Cassandra 3.0 Materialized Views Technical Deep Dive

5/15/2023

Reading time:17

Cassandra 3.0 Materialized Views Technical Deep Dive – DOAN DuyHai's blog

This resource is based on an article originally published here.

In this blog post, we’ll dig into the brand new materialized view feature of Cassandra 3.0. We’ll see how it is implemented internally, how you should use it to get the most of its performance and which caveats to avoid.

For the remaining of this post Cassandra == Apache Cassandra™

Being an evangelist for Apache Cassandra for more than a year, I’ve spent my time talking about the technology and especially providing advices and best practices for data modeling.

One of the key point with Cassandra data model is denormalization, aka duplicate your data for faster access. You’re trading disk space for read latency.

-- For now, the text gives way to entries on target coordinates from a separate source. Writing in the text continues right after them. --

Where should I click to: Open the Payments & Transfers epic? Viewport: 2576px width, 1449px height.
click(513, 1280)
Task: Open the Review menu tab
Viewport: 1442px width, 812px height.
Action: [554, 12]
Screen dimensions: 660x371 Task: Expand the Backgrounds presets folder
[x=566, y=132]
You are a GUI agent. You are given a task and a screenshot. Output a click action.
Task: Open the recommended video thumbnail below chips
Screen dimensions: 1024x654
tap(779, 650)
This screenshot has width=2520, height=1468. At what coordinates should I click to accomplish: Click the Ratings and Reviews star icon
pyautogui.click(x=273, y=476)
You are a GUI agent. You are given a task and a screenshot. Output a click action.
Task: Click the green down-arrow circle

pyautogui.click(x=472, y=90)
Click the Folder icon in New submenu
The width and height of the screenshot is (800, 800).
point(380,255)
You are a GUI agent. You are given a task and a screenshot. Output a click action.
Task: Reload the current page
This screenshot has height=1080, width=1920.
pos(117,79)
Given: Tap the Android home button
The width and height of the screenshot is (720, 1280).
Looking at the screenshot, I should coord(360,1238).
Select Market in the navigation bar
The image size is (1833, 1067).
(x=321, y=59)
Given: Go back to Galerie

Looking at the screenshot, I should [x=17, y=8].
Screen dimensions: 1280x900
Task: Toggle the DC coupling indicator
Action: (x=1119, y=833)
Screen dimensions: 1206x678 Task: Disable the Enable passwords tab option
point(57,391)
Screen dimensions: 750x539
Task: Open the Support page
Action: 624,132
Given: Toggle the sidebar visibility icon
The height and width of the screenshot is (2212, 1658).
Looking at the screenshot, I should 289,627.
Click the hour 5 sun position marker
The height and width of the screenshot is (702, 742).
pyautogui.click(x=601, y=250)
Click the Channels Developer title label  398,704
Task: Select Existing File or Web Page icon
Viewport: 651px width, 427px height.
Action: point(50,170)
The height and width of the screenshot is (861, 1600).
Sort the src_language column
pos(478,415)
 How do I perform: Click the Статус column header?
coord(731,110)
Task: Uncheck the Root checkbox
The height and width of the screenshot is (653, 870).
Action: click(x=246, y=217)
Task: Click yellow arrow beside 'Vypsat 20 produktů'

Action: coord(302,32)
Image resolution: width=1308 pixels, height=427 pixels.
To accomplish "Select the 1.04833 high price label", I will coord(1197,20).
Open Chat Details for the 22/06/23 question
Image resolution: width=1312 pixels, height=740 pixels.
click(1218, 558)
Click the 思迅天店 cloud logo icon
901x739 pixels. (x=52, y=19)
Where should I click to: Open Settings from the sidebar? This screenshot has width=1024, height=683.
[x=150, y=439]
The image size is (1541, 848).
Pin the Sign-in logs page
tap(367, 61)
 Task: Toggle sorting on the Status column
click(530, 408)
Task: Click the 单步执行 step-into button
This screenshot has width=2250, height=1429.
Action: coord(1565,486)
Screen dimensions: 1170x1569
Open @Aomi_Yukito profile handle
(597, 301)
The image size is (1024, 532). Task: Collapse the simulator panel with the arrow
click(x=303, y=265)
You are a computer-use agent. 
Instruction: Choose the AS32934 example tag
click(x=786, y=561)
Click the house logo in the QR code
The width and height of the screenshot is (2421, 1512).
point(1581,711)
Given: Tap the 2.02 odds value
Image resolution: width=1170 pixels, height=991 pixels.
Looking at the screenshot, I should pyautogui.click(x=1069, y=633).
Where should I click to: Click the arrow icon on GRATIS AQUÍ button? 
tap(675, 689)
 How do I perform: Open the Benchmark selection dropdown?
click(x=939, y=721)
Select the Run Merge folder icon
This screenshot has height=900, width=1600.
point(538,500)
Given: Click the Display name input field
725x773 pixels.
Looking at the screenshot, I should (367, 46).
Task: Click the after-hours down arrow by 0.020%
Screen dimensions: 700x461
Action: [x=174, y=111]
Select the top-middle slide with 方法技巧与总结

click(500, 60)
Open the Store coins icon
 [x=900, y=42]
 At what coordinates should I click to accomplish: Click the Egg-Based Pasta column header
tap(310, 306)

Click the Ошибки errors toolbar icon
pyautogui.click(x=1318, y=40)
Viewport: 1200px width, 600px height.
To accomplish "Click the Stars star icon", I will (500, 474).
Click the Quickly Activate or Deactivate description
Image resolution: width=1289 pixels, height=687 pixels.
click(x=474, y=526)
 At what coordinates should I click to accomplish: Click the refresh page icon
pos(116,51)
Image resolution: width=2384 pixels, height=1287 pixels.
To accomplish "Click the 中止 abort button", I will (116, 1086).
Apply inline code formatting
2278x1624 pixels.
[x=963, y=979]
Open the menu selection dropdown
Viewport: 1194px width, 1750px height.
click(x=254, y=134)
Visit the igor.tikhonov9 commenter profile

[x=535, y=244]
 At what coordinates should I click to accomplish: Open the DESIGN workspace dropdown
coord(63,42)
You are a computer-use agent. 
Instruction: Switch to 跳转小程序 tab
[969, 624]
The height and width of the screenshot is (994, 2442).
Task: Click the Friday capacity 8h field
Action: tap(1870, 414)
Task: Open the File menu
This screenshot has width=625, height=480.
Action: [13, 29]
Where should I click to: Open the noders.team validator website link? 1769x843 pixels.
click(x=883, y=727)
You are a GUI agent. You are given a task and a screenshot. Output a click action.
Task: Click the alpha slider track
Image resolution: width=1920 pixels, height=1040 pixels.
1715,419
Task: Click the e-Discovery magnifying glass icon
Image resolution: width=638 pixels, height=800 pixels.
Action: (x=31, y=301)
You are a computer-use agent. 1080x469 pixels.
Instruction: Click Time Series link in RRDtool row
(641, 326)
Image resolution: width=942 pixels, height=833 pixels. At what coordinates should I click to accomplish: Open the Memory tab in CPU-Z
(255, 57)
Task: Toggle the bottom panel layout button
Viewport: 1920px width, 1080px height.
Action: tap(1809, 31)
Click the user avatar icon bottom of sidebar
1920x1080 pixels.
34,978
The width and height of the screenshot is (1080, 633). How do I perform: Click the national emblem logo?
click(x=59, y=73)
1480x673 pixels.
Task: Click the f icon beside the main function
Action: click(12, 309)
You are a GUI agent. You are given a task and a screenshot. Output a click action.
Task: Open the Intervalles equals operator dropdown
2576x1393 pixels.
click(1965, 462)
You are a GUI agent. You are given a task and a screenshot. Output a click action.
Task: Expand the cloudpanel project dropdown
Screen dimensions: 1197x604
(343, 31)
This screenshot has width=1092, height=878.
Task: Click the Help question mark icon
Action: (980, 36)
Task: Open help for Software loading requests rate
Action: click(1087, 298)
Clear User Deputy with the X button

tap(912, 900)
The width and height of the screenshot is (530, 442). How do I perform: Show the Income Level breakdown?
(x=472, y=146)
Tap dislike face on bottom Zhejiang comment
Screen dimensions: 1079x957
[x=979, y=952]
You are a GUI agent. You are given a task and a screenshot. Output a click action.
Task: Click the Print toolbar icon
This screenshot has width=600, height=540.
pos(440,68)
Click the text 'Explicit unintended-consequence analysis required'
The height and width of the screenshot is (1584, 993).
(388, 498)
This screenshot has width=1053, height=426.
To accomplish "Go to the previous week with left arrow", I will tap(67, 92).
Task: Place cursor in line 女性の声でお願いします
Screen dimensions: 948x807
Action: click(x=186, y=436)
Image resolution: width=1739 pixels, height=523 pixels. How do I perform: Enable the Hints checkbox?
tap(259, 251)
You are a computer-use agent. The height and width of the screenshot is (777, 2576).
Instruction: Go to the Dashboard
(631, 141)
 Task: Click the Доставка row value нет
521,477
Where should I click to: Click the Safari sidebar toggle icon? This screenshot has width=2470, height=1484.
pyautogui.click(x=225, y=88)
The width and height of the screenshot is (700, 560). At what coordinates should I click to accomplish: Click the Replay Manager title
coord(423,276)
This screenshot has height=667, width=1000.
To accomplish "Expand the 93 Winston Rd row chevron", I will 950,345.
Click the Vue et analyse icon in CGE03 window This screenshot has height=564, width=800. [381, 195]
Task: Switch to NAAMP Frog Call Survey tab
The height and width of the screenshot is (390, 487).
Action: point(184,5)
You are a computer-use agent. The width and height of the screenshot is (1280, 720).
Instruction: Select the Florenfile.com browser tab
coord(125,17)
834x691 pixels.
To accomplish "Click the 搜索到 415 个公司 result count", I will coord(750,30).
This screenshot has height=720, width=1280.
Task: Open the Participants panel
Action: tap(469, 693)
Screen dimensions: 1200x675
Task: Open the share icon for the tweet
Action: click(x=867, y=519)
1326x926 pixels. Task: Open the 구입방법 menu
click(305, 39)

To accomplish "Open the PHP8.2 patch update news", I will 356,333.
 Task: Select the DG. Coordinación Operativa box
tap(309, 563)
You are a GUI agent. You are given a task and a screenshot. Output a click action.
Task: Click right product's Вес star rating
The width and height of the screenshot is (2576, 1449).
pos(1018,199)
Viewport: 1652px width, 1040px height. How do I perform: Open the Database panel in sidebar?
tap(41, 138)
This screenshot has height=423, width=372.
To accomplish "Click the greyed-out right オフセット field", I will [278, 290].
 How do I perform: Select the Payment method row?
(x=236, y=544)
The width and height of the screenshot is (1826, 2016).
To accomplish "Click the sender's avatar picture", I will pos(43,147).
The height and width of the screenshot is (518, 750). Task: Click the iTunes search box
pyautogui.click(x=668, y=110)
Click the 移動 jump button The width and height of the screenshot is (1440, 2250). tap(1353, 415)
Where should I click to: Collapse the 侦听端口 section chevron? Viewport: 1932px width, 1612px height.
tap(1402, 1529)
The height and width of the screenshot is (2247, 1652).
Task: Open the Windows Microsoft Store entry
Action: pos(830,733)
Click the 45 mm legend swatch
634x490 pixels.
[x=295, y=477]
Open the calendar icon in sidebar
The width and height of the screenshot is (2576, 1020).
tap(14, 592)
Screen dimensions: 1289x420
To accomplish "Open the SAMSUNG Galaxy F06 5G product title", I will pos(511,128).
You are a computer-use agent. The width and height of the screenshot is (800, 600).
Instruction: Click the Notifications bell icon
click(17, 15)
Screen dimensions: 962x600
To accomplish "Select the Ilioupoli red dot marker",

If your data is immutable by nature (like time series data/sensor data) you’re good to go and it should work like a charm.

However, mutable data that need to be denormalized are always a paint point. Generally people end up with the following strategies:

denormalize immutable data
for mutable data, either:
- accept to normalize them and pay the price of extra-reads but don’t care about mutation
- denormalize but pay the price for read-before-write and manual handling of updates
since denormalization is required most of the time for different read patterns, you can rely on a 3^rd party indexing solution (like Datastax Enterprise Search or Stratio Lucene-based secondary index or more recently the SASI secondary index) for the job

Both solutions for mutable data are far from ideal because it incurs much overhead for developers (extra-read or sync updated data on the client side)

The materialized views have been designed to alleviate the pain for developers, although it does not magically solve all the overhead of denormalization.

Below is the syntax to create a materialized view:

CREATE MATERIALIZED VIEW [IF NOT EXISTS] keyspace_name.view_name AS 
SELECT column1, column2, ... 
FROM keyspace_name.base_table_name 
WHERE column1 IS NOT NULL AND column2 IS NOT NULL ... 
PRIMARY KEY(column1, column2, ...)

At first view, it is obvious that the materialized view needs a base table. A materialized view, conceptually, is just another way to present the data of the base table, with a different primary key for a different access pattern.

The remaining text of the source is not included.